Dynamic assessment of L2 writing

“But I did everything you said and my grade is still low…” If you teach writing in an ESL or EAP class is quite likely that you routinely have a handful of students expressing their disappointment at the grades they receive. Teaching academic writing is of particular interest in my teaching setting, an EAP language program for international students who intend to pursue a masters in Education. While process writing is reinforced in my course, I often find that my students are feeling ineffective and frustrated with their writing progress. In order to help them develop their writing skills and nurture their confidence as writers I started using dynamic assessment (DA). In this article, I will try to define what dynamic assessment is and provide a model that could be easily adapted to any level. Furthermore, I will review some studies on DA and briefly outline some of its advantages and disadvantages.

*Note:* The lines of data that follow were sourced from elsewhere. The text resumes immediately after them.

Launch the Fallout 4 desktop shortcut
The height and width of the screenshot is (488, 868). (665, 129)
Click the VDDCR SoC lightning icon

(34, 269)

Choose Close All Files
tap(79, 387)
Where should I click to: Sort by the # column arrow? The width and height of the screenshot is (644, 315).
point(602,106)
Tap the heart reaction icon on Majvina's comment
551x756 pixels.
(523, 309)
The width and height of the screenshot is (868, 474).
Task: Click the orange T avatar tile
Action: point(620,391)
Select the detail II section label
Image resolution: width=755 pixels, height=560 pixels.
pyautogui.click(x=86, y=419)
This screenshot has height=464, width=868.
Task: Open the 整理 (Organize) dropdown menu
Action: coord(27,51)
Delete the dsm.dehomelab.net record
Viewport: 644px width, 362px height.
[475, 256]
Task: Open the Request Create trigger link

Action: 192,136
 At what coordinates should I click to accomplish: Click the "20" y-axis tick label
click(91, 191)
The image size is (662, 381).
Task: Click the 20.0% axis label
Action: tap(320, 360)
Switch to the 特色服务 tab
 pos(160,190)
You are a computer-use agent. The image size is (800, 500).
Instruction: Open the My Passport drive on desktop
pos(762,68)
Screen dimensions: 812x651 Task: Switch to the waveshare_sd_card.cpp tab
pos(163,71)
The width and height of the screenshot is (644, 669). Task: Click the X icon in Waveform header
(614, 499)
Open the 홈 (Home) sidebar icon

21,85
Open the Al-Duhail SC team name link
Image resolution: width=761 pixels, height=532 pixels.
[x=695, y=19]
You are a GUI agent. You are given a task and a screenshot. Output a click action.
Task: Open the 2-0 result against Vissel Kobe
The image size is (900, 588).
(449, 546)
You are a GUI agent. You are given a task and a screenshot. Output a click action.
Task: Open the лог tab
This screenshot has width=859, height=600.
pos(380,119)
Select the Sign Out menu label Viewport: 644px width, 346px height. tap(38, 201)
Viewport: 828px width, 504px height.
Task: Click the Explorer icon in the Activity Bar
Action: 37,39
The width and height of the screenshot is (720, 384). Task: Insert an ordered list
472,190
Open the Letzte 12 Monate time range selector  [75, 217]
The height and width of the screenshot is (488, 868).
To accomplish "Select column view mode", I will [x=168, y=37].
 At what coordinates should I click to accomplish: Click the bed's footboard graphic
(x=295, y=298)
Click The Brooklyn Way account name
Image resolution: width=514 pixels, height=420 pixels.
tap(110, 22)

The feedback we provide our students often takes the form of written comments on their final graded essays. Received by students at the end of their writing process, these comments rarely have a great impact on students’ writing development. One way to combine intervention and assessment of student writing is by using dynamic assessment. DA allows instructors to provide students with feedback on grammar, vocabulary, content, and organization while they are writing. By receiving feedback during the writing process, students are more inclined to use it to revise and edit their drafts than they would be if they received the suggestions on a graded copy (Lantolf & Poehner, 2005). They also have an immediate opportunity to try out the suggestions in their writing, allowing for meaningful applications of the feedback provided.

What is Dynamic Assessment?

DA was born a few decades ago as a reaction of dissatisfaction with traditional methods of assessment. In fact, measuring students’ current performance level cannot provide assessors with enough information about learners’ potential ability. In higher education, DA has been used as a formative assessment for several decades, initially developed as an alternative and complement to ‘‘static’’ types of assessment, such as standardized tests. Lantolf and Poehner (2004) describe DA as a “procedure for simultaneously assessing and promoting development that takes into account the individual’s zone of proximal development” (p.50). The goal of DA is to measure, intervene, and modify behaviors and to document the process of learning.

According to Shrestaa and Coffin (2012) most current approaches to DA are comprised of three stages: a conventional assessment of the abilities in question, an intervention targeting problematic aspects of learner performance, and a final assessment that parallels the initial one to assess the degree and nature of change. Pre and post-intervention levels are compared, and the difference is taken as an indicator of whether the abilities being assessed lay within the individual’s ZPD (Zone of Proximal Development).

The goal of dynamic assessment is not only to measure a students’ current performance, but, more importantly, to reveal the students’ learning potential, the extent to which he or she is able to absorb and integrate instruction during the mediation process. This enables instructors to formulate an optimal education intervention for each student.

One of the DA models that I’ve used consists of three parts: a pre-task (topic-choice stage, idea generation & structuring stage), mediation (provided in the form of either dialogues between instructor and students, or mediational tools such as guidelines, samples, reading materials, etc.) and a post-task. During the post-task, students are expected to use the feedback provided during the mediation phase which should eventually become part of the learners’ independent developmental ability. Every stage can be adapted by instructors to suit their students’ needs. The role of the mediator is to identify students’ problems during the pre-task and to provide the necessary mediation during the learning phase. The post-task should be identical to the pre-task in level, background knowledge, grammatical structures, new terminology, and required strategies (for example the same type of essay), but different in content.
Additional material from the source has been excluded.